### Text shown
>>>
Politics is a fickle game and political capital a currency in flux. The same Barack Obama who ascended to the Presidency amid adulation befitting a rock star six months ago is now desperate to regain momentum for the passage of his government-run healthcare plan. But with approval numbers lower than Jimmy Carter’s were at this same point in the Carter presidency, Obama finds himself at odds not only with Republicans but with members of his own party as well.
Obama has spent his political capital on a stimulus plan that didn’t stimulate, a takeover of GM that reduced that company’s profits by 22%, and a “cap and trade” global warming tax bill that angered the constituents of moderate House Democrats. As a result, Democrats are understandably hesitant to defend a healthcare plan which promises to add an immediate $239 billion to the trillions of dollars of federal deficit that Obama has racked up since taking office.
Another problem for Obama is that the House version of the healthcare plan, from which even liberals such as Majority Leader Steny Hoyer (D-Md) are distancing themselves from, is 1,018 pages long. The details contained in this immense piece of legislation are so varied that even the great and powerful Obama has had to concede that he doesn’t know what the bill does or does not contain.
That’s right. In response to a question over whether the new healthcare plan contained a provision that would outlaw privately purchased healthcare Obama responded: “You know, I have to say that I am not familiar with the provision you are talking about.”
So the president has spent weeks giving two or more speeches a day supporting a massive healthcare bill about which he knows neither the effects nor the costs. Fortunately, the Heritage Foundation knows . And they assure us that although “the House bill does not…outlaw private individual health insurance…outright, …it does effectively regulate it out of existence.”
House Democrats from conservative districts are also worried about the fact that the administration refuses to rule out whether or not abortions will be covered under the president’s healthcare plan. And although 20 Democrat House members sent Speaker Nancy Pelosi a letter on June 25th stating “[they could not] support any health care reform proposal unless it explicitly excludes abortion from the scope of any government-defined or subsidized health insurance plan,” to date the best response they’ve received is a pledge to pursue “compromise.” But Obama is slowly learning that “compromise” will not lessen the opposition of representatives bothered by what they describe as a “hidden mandate” to pay for abortion.
Obama’s favorite method of operation is to push through legislation quicker than it can be examined by lawmakers or the public, thus the slow pace at which things are moving amid these intraparty tensions clearly takes him off his game. And his recent efforts to speed things up only seem to backfire.
<<<
### Activity
According to the commentary on Obama's healthcare plan, how many pages long is the House version of the plan?

Dataset records:
>>>
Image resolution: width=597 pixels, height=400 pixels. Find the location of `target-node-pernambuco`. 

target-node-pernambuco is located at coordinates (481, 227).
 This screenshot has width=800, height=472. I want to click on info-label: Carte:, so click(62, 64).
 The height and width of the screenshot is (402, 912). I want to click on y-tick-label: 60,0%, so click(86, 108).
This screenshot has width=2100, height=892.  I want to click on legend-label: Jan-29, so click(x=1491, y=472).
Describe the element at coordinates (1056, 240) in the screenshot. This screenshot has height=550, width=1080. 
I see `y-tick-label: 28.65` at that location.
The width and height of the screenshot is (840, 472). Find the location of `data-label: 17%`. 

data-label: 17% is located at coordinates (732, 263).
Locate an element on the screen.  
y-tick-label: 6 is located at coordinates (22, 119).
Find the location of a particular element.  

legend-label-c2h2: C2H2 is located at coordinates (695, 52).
<<<
### Result for this task
1,018 pages.